▸ STUDY QUESTIONS:
a. Translate the sentence "This mode is the plagal counterpart of the authentic fifth mode." from the passage on the Hypolydian mode into French.
b. Decide whether each statement below agrees with the passage on the Hypolydian mode, answering yes or no and quoting the deciding words: (i) The Hypolydian mode is the sixth of the eight church modes. (ii) In medieval theory, the final of the Hypolydian mode is C. (iii) In the Hypolydian mode, B♮ predominated over B♭ as the fourth degree above the final.
c. Continue the passage on the Hypolydian mode from its last sentence.

▸ TEXT UNDER STUDY:
"""

The introit Requiem aeternam, from which the Requiem Mass gets its name, is in Hypolydian mode (Mode 6).

The Hypolydian mode, literally meaning "below Lydian", is the common name for the sixth of the eight church modes of medieval music theory. The name is taken from Ptolemy of Alexandria's term for one of his seven tonoi, or transposition keys. This mode is the plagal counterpart of the authentic fifth mode.

In medieval theory the Hypolydian mode was described either as (1) the diatonic octave species from C to the C an octave higher, divided at the final F (C–D–E–F + F–G–A–B–C) or (2) a mode with F as final and an ambitus from the C below the final to the D above it. The third above the final, A—corresponding to the reciting tone or "tenor" of the sixth psalm tone—was regarded as having an important melodic function in this mode. The sequence of intervals was therefore divided by the final into a lower tetrachord of tone-tone-semitone, and an upper pentachord of tone-tone-tone-semitone. However, from as early as the time of Hucbald the Hypolydian mode—even more than the corresponding authentic mode, the Lydian—was characterized by the predominance of B♭ instead of B♮ as the fourth degree above the final. The melodic centering on F and A, as well as the use of B♭ instead of B♮, is illustrated in the accompanying example from the Requiem Mass introit, "Requiem aeternam".

"""

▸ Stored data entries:
"""

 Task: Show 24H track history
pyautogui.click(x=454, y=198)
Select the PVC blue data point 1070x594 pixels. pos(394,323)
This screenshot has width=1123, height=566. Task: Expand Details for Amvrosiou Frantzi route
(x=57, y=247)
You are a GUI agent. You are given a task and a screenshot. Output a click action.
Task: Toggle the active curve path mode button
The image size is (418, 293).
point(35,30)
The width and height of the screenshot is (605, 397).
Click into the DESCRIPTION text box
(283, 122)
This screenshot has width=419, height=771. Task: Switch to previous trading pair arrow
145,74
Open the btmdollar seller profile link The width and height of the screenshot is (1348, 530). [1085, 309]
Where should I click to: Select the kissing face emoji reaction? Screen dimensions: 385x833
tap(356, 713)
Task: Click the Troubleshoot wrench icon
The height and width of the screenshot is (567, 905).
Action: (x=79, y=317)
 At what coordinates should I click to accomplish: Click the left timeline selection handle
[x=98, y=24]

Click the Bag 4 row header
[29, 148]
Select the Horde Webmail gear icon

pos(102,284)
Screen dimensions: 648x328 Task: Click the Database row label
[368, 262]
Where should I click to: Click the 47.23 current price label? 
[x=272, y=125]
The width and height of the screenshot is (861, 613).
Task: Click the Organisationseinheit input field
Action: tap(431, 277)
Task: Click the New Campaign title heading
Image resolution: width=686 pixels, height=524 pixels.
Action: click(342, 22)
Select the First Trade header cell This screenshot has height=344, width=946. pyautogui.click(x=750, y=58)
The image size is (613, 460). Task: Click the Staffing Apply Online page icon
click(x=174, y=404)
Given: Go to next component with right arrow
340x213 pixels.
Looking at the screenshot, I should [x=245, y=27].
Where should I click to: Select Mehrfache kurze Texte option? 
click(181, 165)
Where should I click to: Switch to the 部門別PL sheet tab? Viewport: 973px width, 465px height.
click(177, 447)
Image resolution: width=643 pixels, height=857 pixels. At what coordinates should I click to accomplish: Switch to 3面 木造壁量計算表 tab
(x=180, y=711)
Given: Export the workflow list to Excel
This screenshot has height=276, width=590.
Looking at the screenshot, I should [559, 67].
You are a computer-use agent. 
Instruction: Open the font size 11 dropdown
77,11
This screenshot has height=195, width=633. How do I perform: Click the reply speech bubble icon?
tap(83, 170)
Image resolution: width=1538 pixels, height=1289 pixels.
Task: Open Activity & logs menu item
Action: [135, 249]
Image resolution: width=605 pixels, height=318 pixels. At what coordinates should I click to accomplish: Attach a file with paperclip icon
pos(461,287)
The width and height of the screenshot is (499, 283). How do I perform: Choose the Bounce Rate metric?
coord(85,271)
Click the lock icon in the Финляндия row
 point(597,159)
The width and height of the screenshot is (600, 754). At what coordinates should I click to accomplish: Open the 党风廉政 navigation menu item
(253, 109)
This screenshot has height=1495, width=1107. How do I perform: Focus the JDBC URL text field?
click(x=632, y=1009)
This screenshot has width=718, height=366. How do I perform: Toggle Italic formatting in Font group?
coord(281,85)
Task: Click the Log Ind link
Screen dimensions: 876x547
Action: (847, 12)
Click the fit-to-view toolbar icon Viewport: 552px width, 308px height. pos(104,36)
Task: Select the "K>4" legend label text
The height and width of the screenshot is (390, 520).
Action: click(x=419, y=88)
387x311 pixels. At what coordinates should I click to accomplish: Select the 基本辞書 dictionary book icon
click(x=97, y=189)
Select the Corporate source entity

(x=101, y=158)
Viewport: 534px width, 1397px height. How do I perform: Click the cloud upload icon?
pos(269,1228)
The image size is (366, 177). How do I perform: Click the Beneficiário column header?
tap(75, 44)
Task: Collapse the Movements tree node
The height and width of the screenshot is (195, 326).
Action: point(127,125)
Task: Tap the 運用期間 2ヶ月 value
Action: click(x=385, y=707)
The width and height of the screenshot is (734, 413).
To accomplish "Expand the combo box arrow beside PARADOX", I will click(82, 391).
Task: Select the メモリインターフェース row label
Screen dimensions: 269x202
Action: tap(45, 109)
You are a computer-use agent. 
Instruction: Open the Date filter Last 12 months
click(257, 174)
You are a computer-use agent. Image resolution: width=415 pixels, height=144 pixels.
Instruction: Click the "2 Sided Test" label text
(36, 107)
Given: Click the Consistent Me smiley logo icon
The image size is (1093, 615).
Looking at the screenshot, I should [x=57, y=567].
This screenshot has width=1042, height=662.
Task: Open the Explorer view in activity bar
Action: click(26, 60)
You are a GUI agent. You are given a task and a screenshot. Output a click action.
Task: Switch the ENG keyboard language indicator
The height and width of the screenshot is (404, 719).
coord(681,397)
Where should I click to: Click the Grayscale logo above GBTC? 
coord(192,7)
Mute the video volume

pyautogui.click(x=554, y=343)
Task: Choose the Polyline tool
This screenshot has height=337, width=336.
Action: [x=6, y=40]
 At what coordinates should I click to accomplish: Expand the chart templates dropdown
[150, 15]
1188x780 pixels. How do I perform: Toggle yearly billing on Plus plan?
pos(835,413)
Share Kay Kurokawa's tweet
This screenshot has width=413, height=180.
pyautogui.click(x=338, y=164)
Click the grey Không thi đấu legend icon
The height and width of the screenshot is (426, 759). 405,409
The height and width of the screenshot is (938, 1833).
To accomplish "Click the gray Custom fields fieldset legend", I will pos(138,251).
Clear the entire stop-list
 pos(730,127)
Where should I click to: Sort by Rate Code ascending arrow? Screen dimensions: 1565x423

"""

▸ REPLIES:
a. Ce mode est le pendant plagal du cinquième mode authentique.

b.
(i) Yes: "the common name for the sixth of the eight church modes of medieval music theory"
(ii) No: "a mode with F as final"
(iii) No: "was characterized by the predominance of B♭ instead of B♮ as the fourth degree above the final"

c.
Finer distinctions among the scale degree are sometimes made, with the D below the final called the "mediant", the lowest note, C, the "participant" (a tone functioning as an auxiliary to the mediant), the G, B, and B♭ the "conceded modulations" (subsidiary degrees), and the lowest C, the final, F, and (rarely) the D the "absolute initials".